Here’s just a sample of the exercises that you can work in and their benefits:
- Sled pulls with rope – works the back, core, hips, legs, arms, grip strength.
- Sled drags forward- targets the feet, calves, legs, hips and core.
- Sled drags reverse- targets the quads and knee health (VMO anyone?!)
- Sled pulls sideways with strap- lats, core, grip, glute medius
- Sled push- hits the feet, lower an upper legs, hips and core
I use them for nearly all of my patients and clients with low back pain, hip issues or those who need conditioning work. The training variables and methods to use the sled make it truly versatile. The benefits outside of hiking for using the sled are worth adding it into the mix.
Keep it simple and start out with fewer reps or shorter distance if you are new to sled work. In the video, I cover some basic technique and demonstrate some movements for you.
Choosing a light weight will allow you to work on form first and then add weight as you are able. Since hikers need strength and endurance but not high end cardio, you can keep that in mind with regards to rest periods and weight.
Aim for 5 pushes and 5 pulls to start at a weight that allows you to go 30-50 feet without stopping. You’ll likely be much stronger pushing than pulling so keep that in mind as you add weight. Play around with different version of pushes, pulls, and drags. You could work your way up to 10 pushes and 10 pulls at 50 feet as a good goal.

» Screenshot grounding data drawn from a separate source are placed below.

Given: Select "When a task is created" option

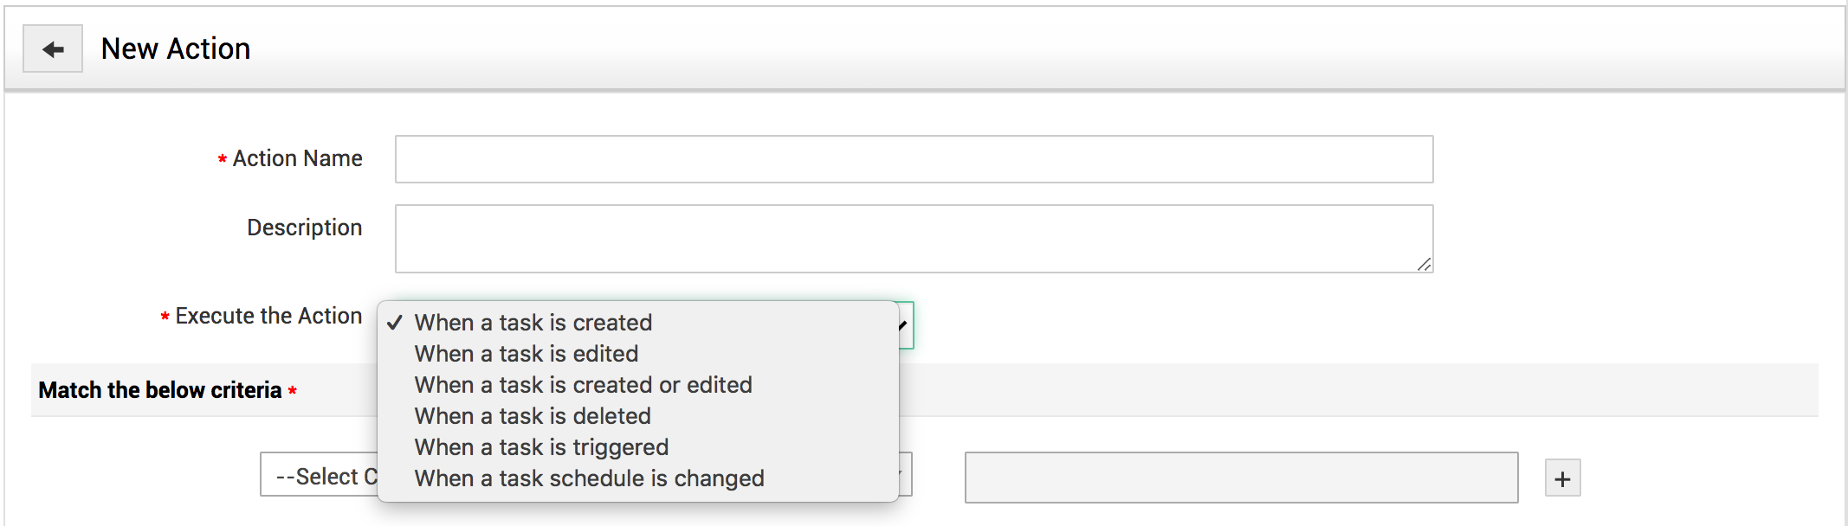Looking at the screenshot, I should [533, 323].
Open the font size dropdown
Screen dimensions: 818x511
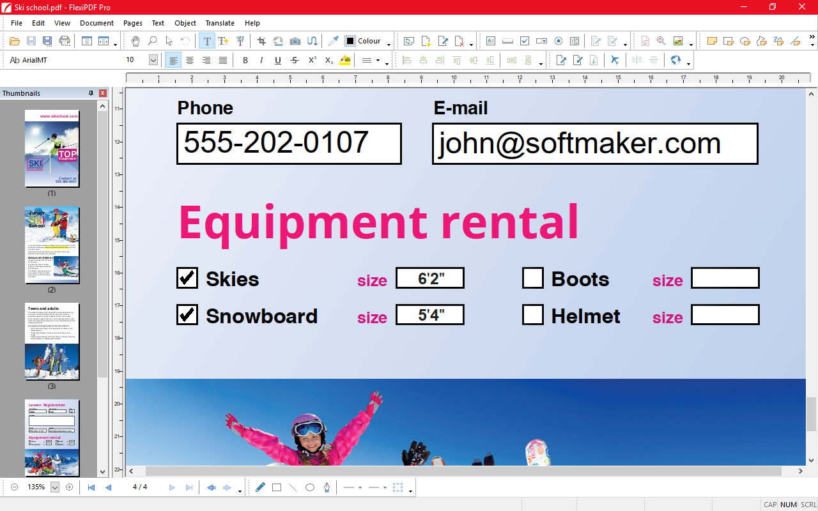[x=153, y=60]
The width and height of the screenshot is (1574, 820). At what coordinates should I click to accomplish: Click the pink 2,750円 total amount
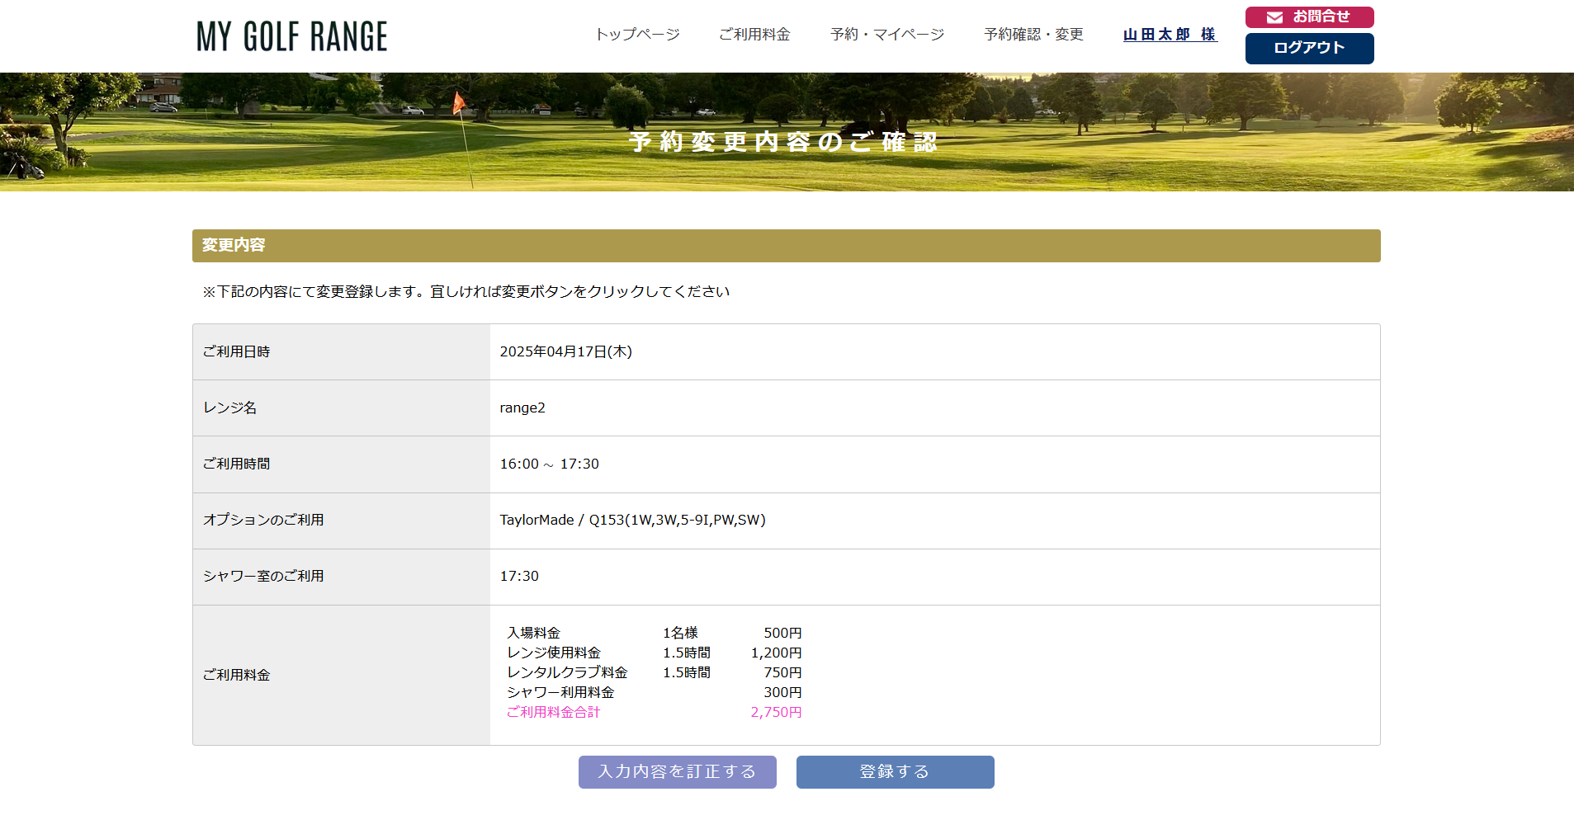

Sled work is great for recovery days and works very well if your quads are sore since there is no eccentric load for the quads when you push a sled. Eccentric loads tend to make muscles more sore than concentric or shortening motions.
In the end…
Sleds are a great way to add in variety and just have fun with workouts. Don’t over look them as part of your arsenal as you prepare for next big hike. They are amazing at strengthening the feet, improving ankle motion, building tendon and ligament strength, and getting a great strength & cardio workout. Give them a try and let me know what you think!